After running this command you may need to wait about 15min for AD replication to take effect as well as 15min for AutoDiscover, Outlook Anywhere, & ultimately Outlook to take the change. To speed this process up you can recycle the MSExchangeAutodiscoverAppPool in IIS as well as restart the Microsoft Exchange Service Host service on each CAS.

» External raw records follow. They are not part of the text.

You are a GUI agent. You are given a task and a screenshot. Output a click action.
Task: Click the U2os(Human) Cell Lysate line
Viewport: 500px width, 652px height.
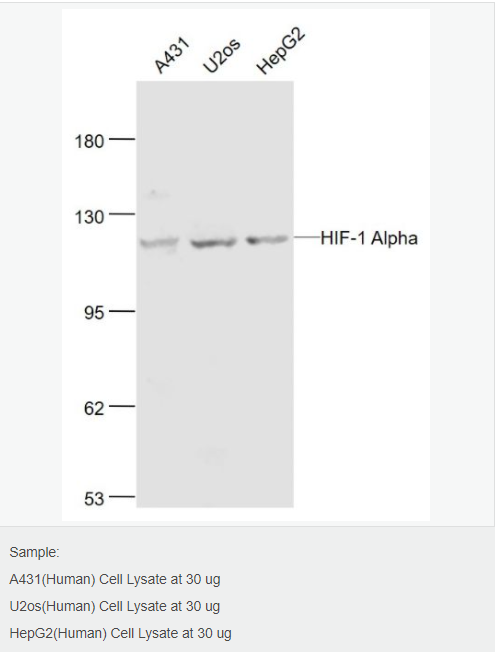(115, 606)
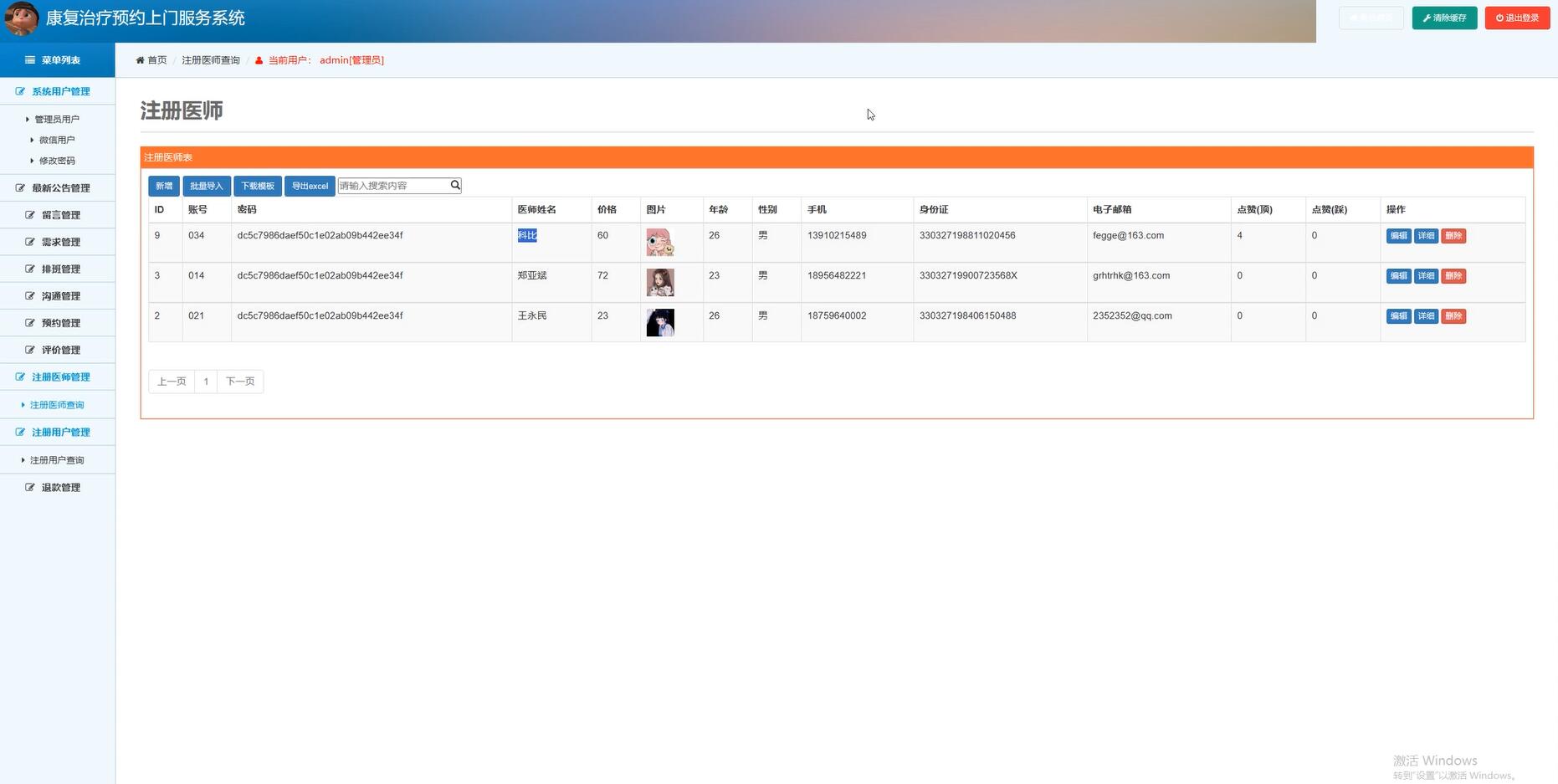Expand the 管理员用户 submenu item
Viewport: 1558px width, 784px height.
56,120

Now, if you run Test E-mail AutoConfiguraton you’ll see that the Outlook client doesn’t even get the EXPR response because they’ve had that feature blocked.

4

Now if you look at the Outlook Anywhere settings (below) in Outlook, they are no longer even configured/enabled. Now in my lab using Outlook 2013 I had to actually perform a profile repair to get this change to take effect immediately. You will likely either have to wait longer for it to take effect or manually repair the profile.

5

So in this customer’s case, users who were not allowed to use Outlook Anywhere would not get the Outlook Authentication prompt when moving from internal wired to wireless or vice versa because their Outlook client never attempted the Outlook Anywhere connection; they just remained in a disconnected state until the new connection came fully online.

Also, after showing the customer this command they no longer had to rely on UAG to control who could or couldn’t access Outlook Anywhere; they could now just script the Set-CASMailbox command.